Dalam beberapa hadis Nabi Muhammad shallallahu
‘alaihi wa sallam maupun hadis Mawqûf Bi Hukm al-Marfû‘ dari para
sahabat radhiyallâhu ‘anhum, banyak riwayat yang berbunyi sebagaimana
berikut ;
إذا رأيتم الهلال نهارا فلا تفطروا حتى يشهد
رجلان لرأيناه بالأمس
“Apabila kalian melihat hilal pada siang
hari -menjelang akhir Ramadhan-, jangan buru-buru berbuka hingga ada dua orang
yang bersaksi bahwa hilal itu memang telah terlihat satu hari sebelumnya”
(Perkataan Umar Ibn
al-Khatthab radhiyallahu ‘anhu yang diriwayatkan oleh Imam Abdur-Razzaq dalam al-Mushannaf)

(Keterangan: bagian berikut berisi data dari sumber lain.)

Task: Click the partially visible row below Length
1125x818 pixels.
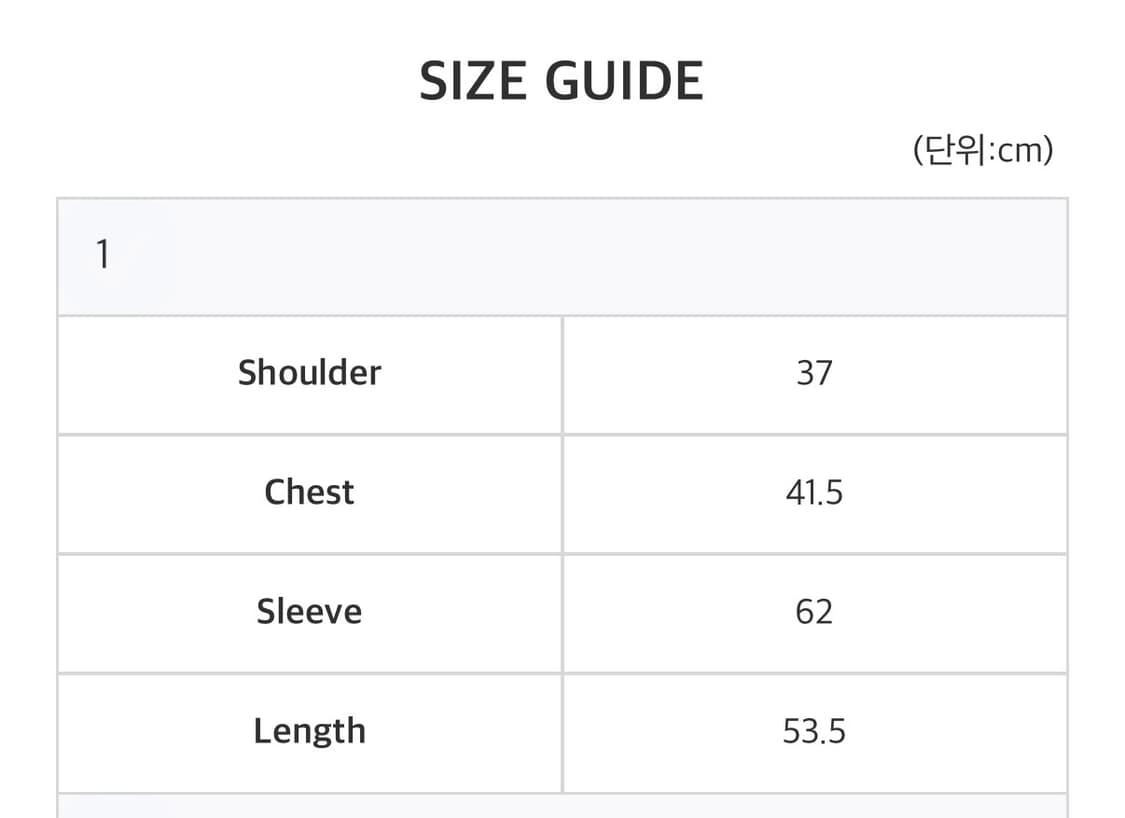Action: tap(562, 807)
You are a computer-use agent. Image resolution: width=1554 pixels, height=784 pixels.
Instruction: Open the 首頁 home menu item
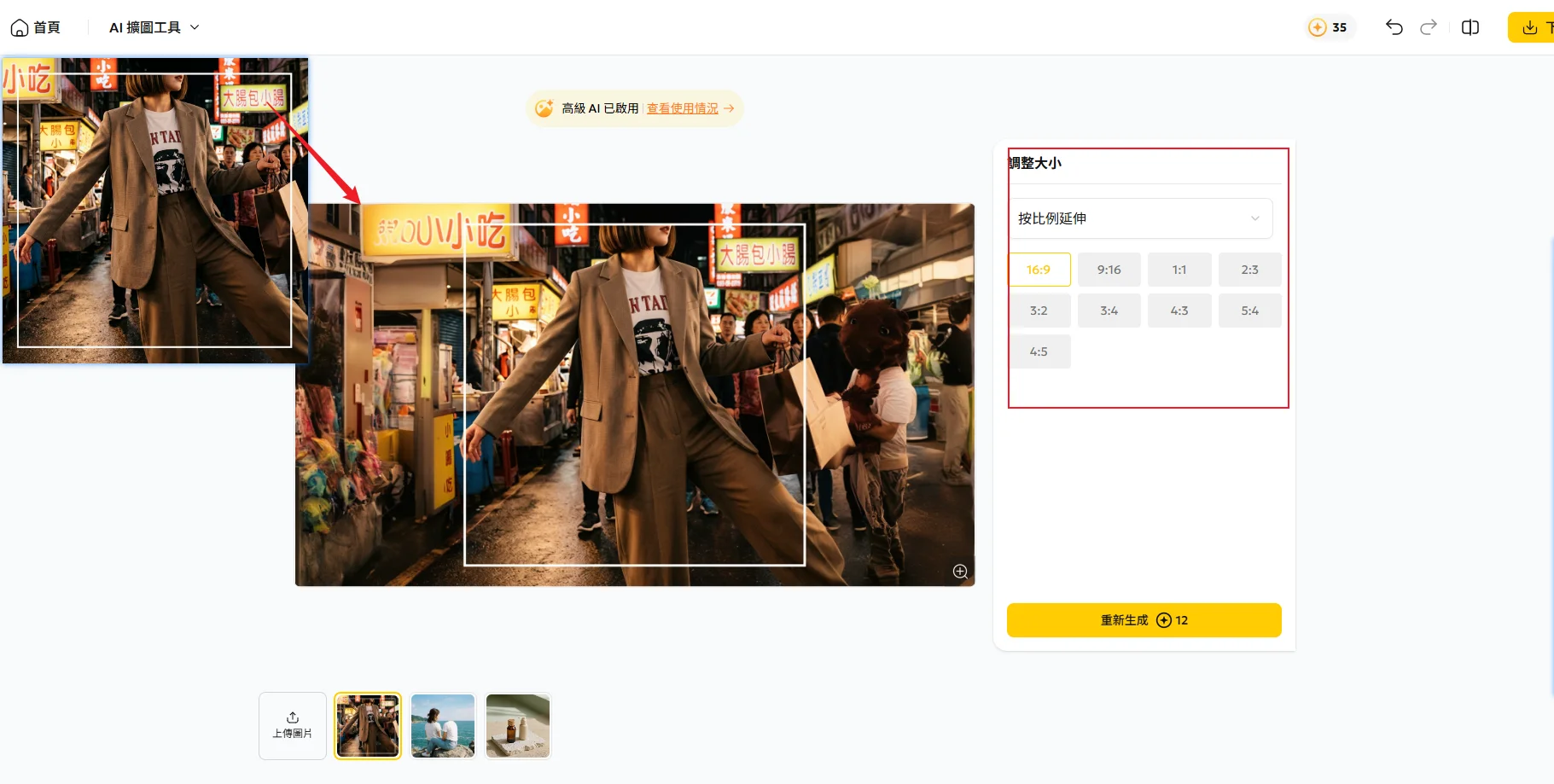point(46,27)
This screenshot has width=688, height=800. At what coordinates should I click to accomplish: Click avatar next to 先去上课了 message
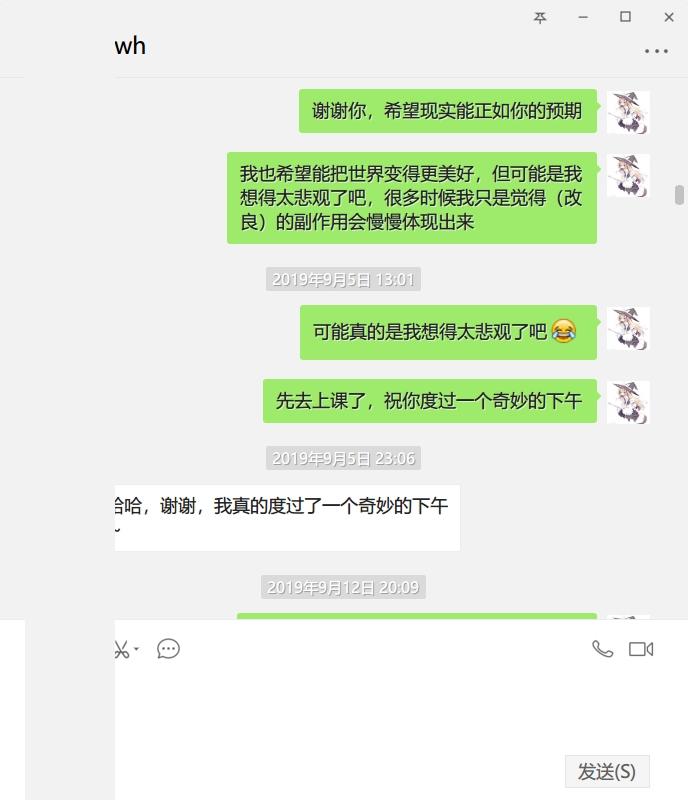tap(628, 402)
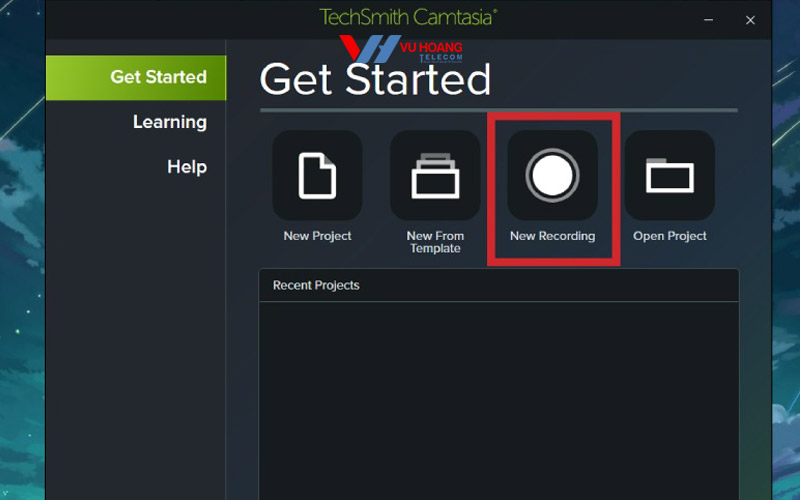This screenshot has height=500, width=800.
Task: Click the TechSmith Camtasia title bar text
Action: coord(408,17)
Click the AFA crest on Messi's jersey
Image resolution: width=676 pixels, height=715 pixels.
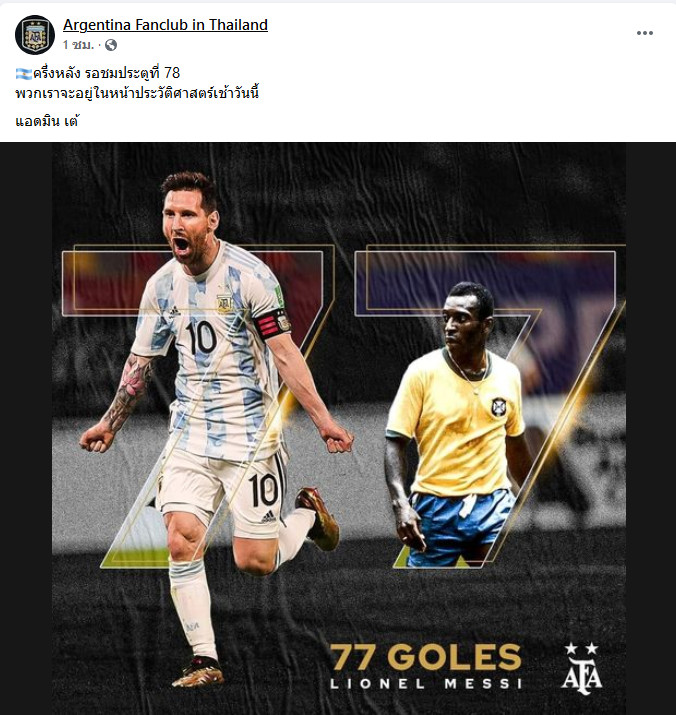(x=224, y=303)
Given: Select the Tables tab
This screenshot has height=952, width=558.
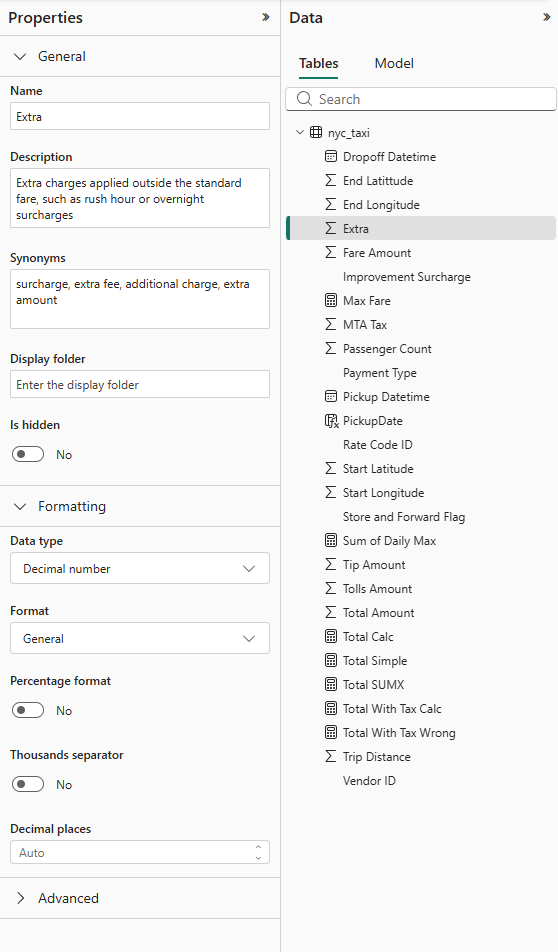Looking at the screenshot, I should (319, 63).
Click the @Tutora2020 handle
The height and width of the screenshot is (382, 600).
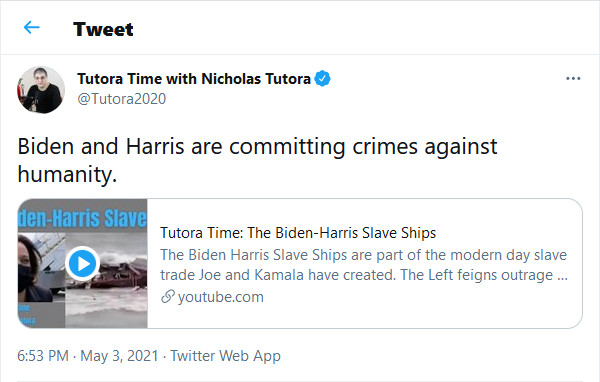[122, 99]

إذا رأيتم الهلال نهارا قبل أن تزول الشمس
تمام ثلاثين فأفطروا، وإذا رأيتموه بعد أن تزول الشمس فلا تفطروا حتى تمسوا
“Apabila kalian melihat hilal pada siang
hari sebelum matahari condong ke barat saat puasa hari ke 30, maka berbukalah
(karena umur Ramadhan saat itu adalah 29 hari), dan apabila kalian melihatnya
setelah matahari condong ke barat, maka jangan berbuka hingga sore (magrib,
karena hilal itu adalah untuk keesokan harinya)”


(Perkataan Umar Ibn
al-Khatthab radhiyallahu ‘anhu yang diriwayatkan oleh Imam Abdur-Razzaq dalam al-Mushannaf)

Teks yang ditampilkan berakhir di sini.